Michael A. S. Guth is a health economics and outcomes researcher and attorney at law licensed in Tennessee, where he is based. For William Howard Taft University, he teaches Tax Research Techniques, Personal Income Taxation, Health Care Law, Global Economy, Business Economics Strategy, Managerial Economics, and others.  Shortly after completing his Ph.D. in economics, Dr. Guth worked as a financial quant investment banker for Deutsche Bank and Credit Suisse in London, England, and Frankfurt, Germany.  In fact, he was living and working in Frankfurt during the reunification of East and West Germany.  Upon returning to the United States, he worked as a government contractor for Oak Ridge National Laboratory and then went to law school.  Immediately after graduating from law school, he worked as a risk management consultant in the electric utility industry and energy sector.  With the collapse of Enron and the implosion of the electricity trading markets, he decided to make a career change and pursue his favorite research area:  health outcomes research.  In addition to working on pharmaceutical projects, he has performed research and published articles on health care systems, primary care, and medical devices.  He has been teaching courses online, mostly at the graduate level, for over fourteen years.  In 2016, he received a faculty award for teaching excellence from an external Management Institute.  He has an open-door policy and welcomes contact with student.  His teaching philosophy:  Education is not the learning of facts, but the training of the mind to think — adapted from a quotation by Albert Einstein.

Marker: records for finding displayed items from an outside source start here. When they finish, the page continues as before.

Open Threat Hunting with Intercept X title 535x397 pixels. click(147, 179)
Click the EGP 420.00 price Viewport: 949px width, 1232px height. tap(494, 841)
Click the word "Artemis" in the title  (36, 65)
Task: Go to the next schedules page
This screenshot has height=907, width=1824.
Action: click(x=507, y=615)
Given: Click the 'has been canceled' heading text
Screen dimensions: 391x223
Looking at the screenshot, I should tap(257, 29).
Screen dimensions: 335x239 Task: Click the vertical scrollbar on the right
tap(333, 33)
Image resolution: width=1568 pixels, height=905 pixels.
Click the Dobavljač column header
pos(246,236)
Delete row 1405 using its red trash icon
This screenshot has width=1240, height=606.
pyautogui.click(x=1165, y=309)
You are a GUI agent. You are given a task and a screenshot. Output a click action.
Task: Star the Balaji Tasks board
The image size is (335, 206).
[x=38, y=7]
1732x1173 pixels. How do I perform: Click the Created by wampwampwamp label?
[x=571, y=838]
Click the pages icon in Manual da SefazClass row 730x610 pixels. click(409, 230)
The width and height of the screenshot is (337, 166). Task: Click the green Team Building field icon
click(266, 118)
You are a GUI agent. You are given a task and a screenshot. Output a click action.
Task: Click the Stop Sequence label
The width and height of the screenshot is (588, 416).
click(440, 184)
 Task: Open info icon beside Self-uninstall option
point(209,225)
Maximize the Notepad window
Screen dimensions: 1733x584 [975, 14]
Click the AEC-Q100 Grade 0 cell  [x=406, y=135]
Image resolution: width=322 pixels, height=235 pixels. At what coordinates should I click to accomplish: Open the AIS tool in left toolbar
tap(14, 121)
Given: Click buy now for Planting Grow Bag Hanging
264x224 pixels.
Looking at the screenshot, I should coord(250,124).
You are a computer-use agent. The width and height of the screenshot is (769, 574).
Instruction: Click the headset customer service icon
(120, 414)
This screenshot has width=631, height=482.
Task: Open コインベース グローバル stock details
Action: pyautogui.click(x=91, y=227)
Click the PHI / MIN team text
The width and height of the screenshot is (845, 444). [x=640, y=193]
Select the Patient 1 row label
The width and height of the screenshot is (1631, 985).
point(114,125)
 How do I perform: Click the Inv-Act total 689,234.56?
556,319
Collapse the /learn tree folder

Dissertation Research Offerings

For DBA students, he is interested in Chairing dissertation research on topics such as these:

  1. The USA spends more on health care than any other country, yet it ranks around 17th in terms of global health outcomes.  How have private markets and the profit motive harmed the USA’s health care system?
  2. Designing an optimal corporate wellness program for employees.
  3. New technologies (such as cell phones in the 1990s) that do not work well at first, but create such enormous consumer demand that they are redeveloped and ultimately transform the economy.
  4. Financial economics, but not financial accounting.
  5. Econometrics, data analytics, empirical research.
  6. Speculation theory, speculative bubbles, financial risk assessment.
  7. Law and economics
  8. Economic business strategies involving assessment of competitors and trends in the economic environment.
  9. Quantitative economics or quantitative finance.

He can serve as a member of a dissertation committee to provide guidance on:

  1. Economics.
  2. Econometrics / applied statistics.